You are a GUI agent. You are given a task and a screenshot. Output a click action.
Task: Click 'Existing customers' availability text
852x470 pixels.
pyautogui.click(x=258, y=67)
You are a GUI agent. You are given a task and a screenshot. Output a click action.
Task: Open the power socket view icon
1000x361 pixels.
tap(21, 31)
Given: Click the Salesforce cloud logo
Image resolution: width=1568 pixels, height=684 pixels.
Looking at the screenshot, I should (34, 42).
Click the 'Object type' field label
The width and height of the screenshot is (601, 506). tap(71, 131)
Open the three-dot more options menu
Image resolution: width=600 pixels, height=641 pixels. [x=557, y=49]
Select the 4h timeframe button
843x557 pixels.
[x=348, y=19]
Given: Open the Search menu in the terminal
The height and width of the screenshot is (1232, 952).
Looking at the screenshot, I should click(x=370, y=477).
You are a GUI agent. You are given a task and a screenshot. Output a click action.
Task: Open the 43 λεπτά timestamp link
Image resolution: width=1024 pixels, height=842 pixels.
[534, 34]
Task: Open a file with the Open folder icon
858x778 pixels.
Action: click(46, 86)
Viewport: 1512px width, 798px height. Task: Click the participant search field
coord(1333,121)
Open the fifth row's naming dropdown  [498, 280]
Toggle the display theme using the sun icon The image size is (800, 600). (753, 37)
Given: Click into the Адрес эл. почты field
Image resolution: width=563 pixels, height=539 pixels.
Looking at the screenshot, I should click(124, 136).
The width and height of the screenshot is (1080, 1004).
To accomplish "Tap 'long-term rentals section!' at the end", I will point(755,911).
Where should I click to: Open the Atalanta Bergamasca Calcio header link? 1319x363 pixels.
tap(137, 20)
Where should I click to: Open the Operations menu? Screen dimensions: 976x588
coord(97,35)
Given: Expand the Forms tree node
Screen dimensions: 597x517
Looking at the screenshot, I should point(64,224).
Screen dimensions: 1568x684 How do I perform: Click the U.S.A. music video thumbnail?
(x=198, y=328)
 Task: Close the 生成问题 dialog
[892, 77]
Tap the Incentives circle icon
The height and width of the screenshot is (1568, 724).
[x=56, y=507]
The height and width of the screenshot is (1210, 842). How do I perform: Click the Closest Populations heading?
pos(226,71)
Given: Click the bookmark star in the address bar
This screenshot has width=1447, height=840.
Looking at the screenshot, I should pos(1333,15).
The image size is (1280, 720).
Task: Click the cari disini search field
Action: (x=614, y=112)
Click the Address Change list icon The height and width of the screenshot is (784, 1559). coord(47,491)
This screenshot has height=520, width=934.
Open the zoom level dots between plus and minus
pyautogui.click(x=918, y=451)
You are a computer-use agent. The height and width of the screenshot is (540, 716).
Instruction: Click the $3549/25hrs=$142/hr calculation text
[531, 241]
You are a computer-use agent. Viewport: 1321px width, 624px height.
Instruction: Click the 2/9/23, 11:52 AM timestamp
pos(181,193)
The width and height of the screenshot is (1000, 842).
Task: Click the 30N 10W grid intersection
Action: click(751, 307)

▶ **Description of the task**
Each entry in the data should be restated exactly as it was written.

▶ **Output for this task**
You are a GUI agent. You are given a task and a screenshot. Output a click action.
Task: Click 'Existing customers' availability text
852x470 pixels.
pyautogui.click(x=258, y=67)
You are a GUI agent. You are given a task and a screenshot. Output a click action.
Task: Open the power socket view icon
1000x361 pixels.
tap(21, 31)
Given: Click the Salesforce cloud logo
Image resolution: width=1568 pixels, height=684 pixels.
Looking at the screenshot, I should (34, 42).
Click the 'Object type' field label
The width and height of the screenshot is (601, 506). tap(71, 131)
Open the three-dot more options menu
Image resolution: width=600 pixels, height=641 pixels. [x=557, y=49]
Select the 4h timeframe button
843x557 pixels.
[x=348, y=19]
Given: Open the Search menu in the terminal
The height and width of the screenshot is (1232, 952).
Looking at the screenshot, I should click(x=370, y=477).
You are a GUI agent. You are given a task and a screenshot. Output a click action.
Task: Open the 43 λεπτά timestamp link
Image resolution: width=1024 pixels, height=842 pixels.
[534, 34]
Task: Open a file with the Open folder icon
858x778 pixels.
Action: click(46, 86)
Viewport: 1512px width, 798px height. Task: Click the participant search field
coord(1333,121)
Open the fifth row's naming dropdown  [498, 280]
Toggle the display theme using the sun icon The image size is (800, 600). (753, 37)
Given: Click into the Адрес эл. почты field
Image resolution: width=563 pixels, height=539 pixels.
Looking at the screenshot, I should click(124, 136).
The width and height of the screenshot is (1080, 1004).
To accomplish "Tap 'long-term rentals section!' at the end", I will point(755,911).
Where should I click to: Open the Atalanta Bergamasca Calcio header link? 1319x363 pixels.
tap(137, 20)
Where should I click to: Open the Operations menu? Screen dimensions: 976x588
coord(97,35)
Given: Expand the Forms tree node
Screen dimensions: 597x517
Looking at the screenshot, I should point(64,224).
Screen dimensions: 1568x684 How do I perform: Click the U.S.A. music video thumbnail?
(x=198, y=328)
 Task: Close the 生成问题 dialog
[892, 77]
Tap the Incentives circle icon
The height and width of the screenshot is (1568, 724).
[x=56, y=507]
The height and width of the screenshot is (1210, 842). How do I perform: Click the Closest Populations heading?
pos(226,71)
Given: Click the bookmark star in the address bar
This screenshot has width=1447, height=840.
Looking at the screenshot, I should pos(1333,15).
The image size is (1280, 720).
Task: Click the cari disini search field
Action: (x=614, y=112)
Click the Address Change list icon The height and width of the screenshot is (784, 1559). coord(47,491)
This screenshot has height=520, width=934.
Open the zoom level dots between plus and minus
pyautogui.click(x=918, y=451)
You are a computer-use agent. The height and width of the screenshot is (540, 716).
Instruction: Click the $3549/25hrs=$142/hr calculation text
[531, 241]
You are a computer-use agent. Viewport: 1321px width, 624px height.
Instruction: Click the 2/9/23, 11:52 AM timestamp
pos(181,193)
The width and height of the screenshot is (1000, 842).
Task: Click the 30N 10W grid intersection
Action: click(751, 307)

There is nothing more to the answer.